The Lamm classification uses a number (1–5) to indicate the affected metatarsal, followed by letters (A, B, and C) to describe the specific deformities, including axial length deficiency, bowing, and MTPJ congruency, respectively. For example, "4ABC" indicates a shortened fourth metatarsal with shaft bowing and joint incongruency.[14]
Treatment / Management
The management of brachymetatarsia is tailored to the severity of the condition and the patient's symptoms.
Conservative Treatments
Conservative approaches may be sufficient for individuals who are asymptomatic or experiencing mild discomfort. These measures focus on alleviating symptoms and enhancing the patient's quality of life without requiring invasive procedures. The key objectives of conservative management are listed below.
Pressure relief: Custom orthotics and padding can help distribute pressure more evenly across the foot, alleviating discomfort and preventing the exacerbation of symptoms.[15]
Improved comfort: Modifying footwear, such as shoes with a wider toe box, can accommodate the shortened toe and reduce friction, improving comfort, especially in cases where finding properly fitting shoes may otherwise be challenging.[15][6]
Functional support: Orthotic devices can provide additional support to the foot's biomechanics, helping maintain proper alignment and function, which can mitigate issues such as abnormal gait patterns.[15]
Prevention of secondary issues: Conservative treatment targets the primary symptoms of brachymetatarsia to prevent or minimize secondary complications, such as calluses, corns, or other pressure-related problems.
Surgical Treatments
For patients experiencing more pronounced symptoms, such as significant functional impairment, persistent pain, or cosmetic concerns, surgical intervention may be necessary.

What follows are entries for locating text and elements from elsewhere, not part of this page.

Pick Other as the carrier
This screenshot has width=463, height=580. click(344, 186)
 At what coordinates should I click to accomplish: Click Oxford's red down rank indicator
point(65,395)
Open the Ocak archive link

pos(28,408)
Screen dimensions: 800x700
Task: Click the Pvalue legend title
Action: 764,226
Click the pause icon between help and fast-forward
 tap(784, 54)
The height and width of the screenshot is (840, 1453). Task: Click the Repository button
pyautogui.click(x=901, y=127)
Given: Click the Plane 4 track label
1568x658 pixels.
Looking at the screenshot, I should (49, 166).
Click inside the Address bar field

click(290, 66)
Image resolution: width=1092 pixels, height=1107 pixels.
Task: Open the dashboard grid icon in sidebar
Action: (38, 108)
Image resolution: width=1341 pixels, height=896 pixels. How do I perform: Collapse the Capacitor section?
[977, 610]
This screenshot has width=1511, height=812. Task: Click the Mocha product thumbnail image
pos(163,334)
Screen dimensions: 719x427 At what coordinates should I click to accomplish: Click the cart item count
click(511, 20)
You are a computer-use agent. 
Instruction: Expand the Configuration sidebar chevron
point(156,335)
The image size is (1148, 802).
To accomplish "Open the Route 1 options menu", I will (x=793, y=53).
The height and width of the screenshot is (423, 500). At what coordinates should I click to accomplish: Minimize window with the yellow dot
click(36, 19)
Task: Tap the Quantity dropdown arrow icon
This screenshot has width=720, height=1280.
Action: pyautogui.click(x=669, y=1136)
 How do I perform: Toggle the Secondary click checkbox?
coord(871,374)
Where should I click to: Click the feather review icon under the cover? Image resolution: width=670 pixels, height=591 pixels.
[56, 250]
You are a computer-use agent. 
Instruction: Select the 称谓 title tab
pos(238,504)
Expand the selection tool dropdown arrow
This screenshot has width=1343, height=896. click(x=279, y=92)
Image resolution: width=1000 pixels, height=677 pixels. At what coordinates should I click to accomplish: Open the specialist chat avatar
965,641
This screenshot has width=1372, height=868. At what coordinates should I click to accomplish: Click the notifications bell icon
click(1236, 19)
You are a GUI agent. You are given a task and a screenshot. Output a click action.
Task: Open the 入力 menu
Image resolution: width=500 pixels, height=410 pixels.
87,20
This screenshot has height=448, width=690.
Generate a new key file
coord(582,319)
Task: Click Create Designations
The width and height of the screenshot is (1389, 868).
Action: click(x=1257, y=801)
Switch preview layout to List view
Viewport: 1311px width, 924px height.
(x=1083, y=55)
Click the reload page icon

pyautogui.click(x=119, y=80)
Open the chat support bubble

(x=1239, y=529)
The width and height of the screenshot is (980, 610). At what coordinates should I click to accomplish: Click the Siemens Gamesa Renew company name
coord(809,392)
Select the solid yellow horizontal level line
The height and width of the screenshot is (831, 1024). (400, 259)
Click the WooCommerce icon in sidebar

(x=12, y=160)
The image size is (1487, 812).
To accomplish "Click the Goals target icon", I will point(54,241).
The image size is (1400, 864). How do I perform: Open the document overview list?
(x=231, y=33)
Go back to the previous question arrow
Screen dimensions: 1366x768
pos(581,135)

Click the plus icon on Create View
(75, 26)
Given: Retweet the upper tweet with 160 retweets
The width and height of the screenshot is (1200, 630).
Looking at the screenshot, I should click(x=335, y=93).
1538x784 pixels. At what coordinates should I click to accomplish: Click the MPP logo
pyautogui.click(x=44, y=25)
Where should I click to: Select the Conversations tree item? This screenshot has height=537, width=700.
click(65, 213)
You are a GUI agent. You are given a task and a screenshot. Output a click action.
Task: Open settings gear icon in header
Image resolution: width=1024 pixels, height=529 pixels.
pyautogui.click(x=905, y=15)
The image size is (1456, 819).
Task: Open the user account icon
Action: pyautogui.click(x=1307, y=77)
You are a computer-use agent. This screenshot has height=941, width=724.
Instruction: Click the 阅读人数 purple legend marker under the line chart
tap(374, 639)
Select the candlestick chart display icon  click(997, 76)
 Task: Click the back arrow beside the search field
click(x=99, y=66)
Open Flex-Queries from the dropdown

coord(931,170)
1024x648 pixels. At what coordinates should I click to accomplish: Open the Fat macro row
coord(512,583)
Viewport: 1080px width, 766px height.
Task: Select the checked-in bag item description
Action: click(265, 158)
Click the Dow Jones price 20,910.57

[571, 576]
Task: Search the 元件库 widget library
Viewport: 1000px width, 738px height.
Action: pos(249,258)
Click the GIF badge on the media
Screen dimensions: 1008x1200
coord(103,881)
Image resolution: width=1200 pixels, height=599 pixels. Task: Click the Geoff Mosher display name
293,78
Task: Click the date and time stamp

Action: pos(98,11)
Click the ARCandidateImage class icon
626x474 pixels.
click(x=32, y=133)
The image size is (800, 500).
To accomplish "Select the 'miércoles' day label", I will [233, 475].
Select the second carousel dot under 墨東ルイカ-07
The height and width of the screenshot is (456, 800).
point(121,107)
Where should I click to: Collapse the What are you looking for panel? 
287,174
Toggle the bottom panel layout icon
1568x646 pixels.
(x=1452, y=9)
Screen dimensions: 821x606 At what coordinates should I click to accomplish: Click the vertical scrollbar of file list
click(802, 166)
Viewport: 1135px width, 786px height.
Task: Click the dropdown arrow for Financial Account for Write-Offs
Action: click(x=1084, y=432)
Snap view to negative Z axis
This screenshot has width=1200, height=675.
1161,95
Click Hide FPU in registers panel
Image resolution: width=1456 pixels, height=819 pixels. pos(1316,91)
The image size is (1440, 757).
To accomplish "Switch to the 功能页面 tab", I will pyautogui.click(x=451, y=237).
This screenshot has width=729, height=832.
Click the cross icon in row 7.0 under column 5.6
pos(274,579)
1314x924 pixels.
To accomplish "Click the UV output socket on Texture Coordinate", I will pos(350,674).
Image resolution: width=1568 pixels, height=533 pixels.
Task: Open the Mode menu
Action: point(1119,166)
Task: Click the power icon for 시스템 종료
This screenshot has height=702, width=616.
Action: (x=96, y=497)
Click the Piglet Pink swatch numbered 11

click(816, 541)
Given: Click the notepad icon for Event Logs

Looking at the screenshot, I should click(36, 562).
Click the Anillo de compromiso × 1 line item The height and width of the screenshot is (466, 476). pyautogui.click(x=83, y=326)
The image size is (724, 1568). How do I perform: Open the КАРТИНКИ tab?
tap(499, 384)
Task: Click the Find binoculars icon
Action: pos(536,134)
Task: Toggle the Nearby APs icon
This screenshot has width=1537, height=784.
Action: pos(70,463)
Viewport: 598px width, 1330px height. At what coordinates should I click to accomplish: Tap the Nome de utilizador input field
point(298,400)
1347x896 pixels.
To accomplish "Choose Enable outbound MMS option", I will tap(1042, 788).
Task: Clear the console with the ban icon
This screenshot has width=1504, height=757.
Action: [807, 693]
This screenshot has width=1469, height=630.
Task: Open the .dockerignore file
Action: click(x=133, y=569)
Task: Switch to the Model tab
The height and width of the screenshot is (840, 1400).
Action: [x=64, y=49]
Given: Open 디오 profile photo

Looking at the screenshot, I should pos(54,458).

Several surgical techniques have been developed to address the challenges associated with brachymetatarsia.
Callus distraction (metatarsal lengthening): This technique involves gradually elongating the shortened metatarsal using an external fixation device. The procedure begins with an osteotomy, where the bone is surgically divided. An external fixation device is used to incrementally separate the bone ends at a rate of 1 mm per day, promoting new bone formation in the resulting gap with minimal risk of vasospasm. This method allows for precise control over the lengthening process and has demonstrated favorable outcomes in both functional and aesthetic aspects.[16] This is the most commonly used surgical procedure for brachymetatarsia, typically employed when more than 15 mm of lengthening is required.[15]
Acute lengthening with bone grafting: Acute lengthening is commonly used for cases of minor metatarsal hypoplasia or shortening. The exact threshold for performing one-stage lengthening is debated but generally ranges from 1 to 2 cm.[15][11]. However, the general consensus is that acute lengthening is unsuitable for deformities exceeding 2 cm. Lengthening beyond this threshold can place excessive tension on the toe's tendons and, more critically, compromise tissue viability due to vasospasm in stretched neurovascular structures.[15] Acute lengthening commonly involves the use of autografts or allografts, with plate and screw fixation to stabilize the grafts. While this technique effectively addresses shorter metatarsals, it is constrained by the safe limits of achievable lengthening.[11] Additionally, acute one-stage lengthening with bone grafting demonstrates a complication rate of 19.5%, which is further discussed in the Complications section.[15]
Combined techniques: In complex or severe cases of brachymetatarsia, a hybrid approach that combines callus distraction with bone grafting may be used. This combination provides a more comprehensive management strategy for the deformity, optimizing both functional and cosmetic outcomes.[16]
Toe amputation: Toe amputation is typically considered a last-resort option for managing brachymetatarsia and is rarely performed due to its significant impact on both function and appearance. This procedure may be indicated in severe cases where conservative treatments and surgical lengthening techniques have failed to address persistent pain, functional limitations, or cosmetic concerns. The decision to proceed with amputation requires a thorough evaluation of the patient's overall health, functional needs, and quality of life.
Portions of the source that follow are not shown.